Cappie and her bird-servant were gone. Closer to the edge of the water, Rashid lay on the stone floor. He no longer wore his armor—nothing but a light cotton undershirt that came down as far as his knees. I wondered if he’d actually been wearing that under his armor or if Steck had put it on him…
…after she’d taken his suit. No one else would dare to steal Spark armor—campfire tales said it could defend itself, even when the wearer was asleep, but Steck must know how to get around those defenses. How to make them her own.
“Rashid!” I called to him. When he didn’t move, I knelt and shook his shoulder. No response. At least he was still breathing.

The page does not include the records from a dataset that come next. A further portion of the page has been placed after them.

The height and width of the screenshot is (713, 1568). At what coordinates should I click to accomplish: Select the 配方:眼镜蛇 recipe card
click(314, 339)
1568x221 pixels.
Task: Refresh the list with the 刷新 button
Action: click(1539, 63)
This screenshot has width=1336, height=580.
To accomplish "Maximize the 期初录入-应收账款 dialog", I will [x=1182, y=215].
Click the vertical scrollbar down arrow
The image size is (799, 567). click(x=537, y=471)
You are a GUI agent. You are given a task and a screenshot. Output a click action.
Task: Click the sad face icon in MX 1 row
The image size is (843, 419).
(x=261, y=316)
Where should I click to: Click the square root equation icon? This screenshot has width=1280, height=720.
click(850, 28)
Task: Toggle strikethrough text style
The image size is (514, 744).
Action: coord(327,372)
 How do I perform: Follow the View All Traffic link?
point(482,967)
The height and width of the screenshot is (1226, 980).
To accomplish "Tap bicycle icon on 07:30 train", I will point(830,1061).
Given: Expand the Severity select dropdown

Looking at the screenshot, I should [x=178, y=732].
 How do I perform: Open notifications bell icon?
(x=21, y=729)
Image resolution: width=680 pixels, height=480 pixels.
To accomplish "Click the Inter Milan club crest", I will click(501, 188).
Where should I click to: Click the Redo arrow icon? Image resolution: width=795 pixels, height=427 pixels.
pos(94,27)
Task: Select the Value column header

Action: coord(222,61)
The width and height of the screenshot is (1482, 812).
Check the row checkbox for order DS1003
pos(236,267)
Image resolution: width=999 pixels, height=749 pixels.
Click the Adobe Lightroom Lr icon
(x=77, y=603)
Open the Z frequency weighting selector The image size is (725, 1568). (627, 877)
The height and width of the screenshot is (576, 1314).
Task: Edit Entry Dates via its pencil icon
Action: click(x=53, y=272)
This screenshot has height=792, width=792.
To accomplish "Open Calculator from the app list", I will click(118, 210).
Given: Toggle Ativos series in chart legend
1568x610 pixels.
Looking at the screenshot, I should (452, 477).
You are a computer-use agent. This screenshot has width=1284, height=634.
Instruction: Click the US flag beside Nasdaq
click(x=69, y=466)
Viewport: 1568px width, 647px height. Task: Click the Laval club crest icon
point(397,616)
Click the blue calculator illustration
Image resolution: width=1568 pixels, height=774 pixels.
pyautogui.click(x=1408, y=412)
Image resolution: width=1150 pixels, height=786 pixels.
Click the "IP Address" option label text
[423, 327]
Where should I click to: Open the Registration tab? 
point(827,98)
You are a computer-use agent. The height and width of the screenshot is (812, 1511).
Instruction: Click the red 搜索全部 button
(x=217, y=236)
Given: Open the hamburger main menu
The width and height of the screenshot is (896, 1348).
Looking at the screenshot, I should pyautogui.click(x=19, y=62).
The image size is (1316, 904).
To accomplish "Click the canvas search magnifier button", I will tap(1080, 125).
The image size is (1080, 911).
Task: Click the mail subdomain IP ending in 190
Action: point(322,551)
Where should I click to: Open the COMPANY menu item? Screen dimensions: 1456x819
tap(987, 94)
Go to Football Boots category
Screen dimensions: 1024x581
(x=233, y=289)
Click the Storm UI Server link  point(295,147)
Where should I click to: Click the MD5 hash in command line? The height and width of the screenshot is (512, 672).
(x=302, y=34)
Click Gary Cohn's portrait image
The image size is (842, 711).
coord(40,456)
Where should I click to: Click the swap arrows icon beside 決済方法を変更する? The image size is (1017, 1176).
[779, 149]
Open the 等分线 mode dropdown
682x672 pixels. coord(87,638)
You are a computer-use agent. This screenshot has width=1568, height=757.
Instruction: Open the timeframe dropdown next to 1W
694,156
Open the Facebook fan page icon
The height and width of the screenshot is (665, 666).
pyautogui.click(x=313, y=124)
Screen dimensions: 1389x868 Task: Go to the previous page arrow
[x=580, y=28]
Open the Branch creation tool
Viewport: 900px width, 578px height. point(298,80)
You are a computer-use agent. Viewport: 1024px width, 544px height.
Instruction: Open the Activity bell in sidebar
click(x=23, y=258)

I shook him several more times without success. He looked deeply unconscious. Perhaps Steck had done something to him, some anaesthetic injection like the one Doctor Gorallin used to put children to sleep before taking the Gift of Blood and Bone. Whatever the reason, Rashid showed no sign of waking up soon.
Now Steck had his armor. And his force field. And the beam-shooting pistol that she used to kill my bird-servant. She must have hidden in the water until the gods put the rest of us to sleep, then come out again for…
For what? What did my mother intend to do in Birds Home?
A shiver rippled through me. Whatever Steck wanted couldn’t be good.
I went back to the headless bird-servant. My Chicken Box lay on the floor nearby, but my violin was gone. Stolen by Steck.
Why? Why would she want my violin? But then, it had originally been hers, hadn’t it? My violin, my sheet music, the instructional books that taught me how to play…all Steck’s. A gift of music, given by my mother.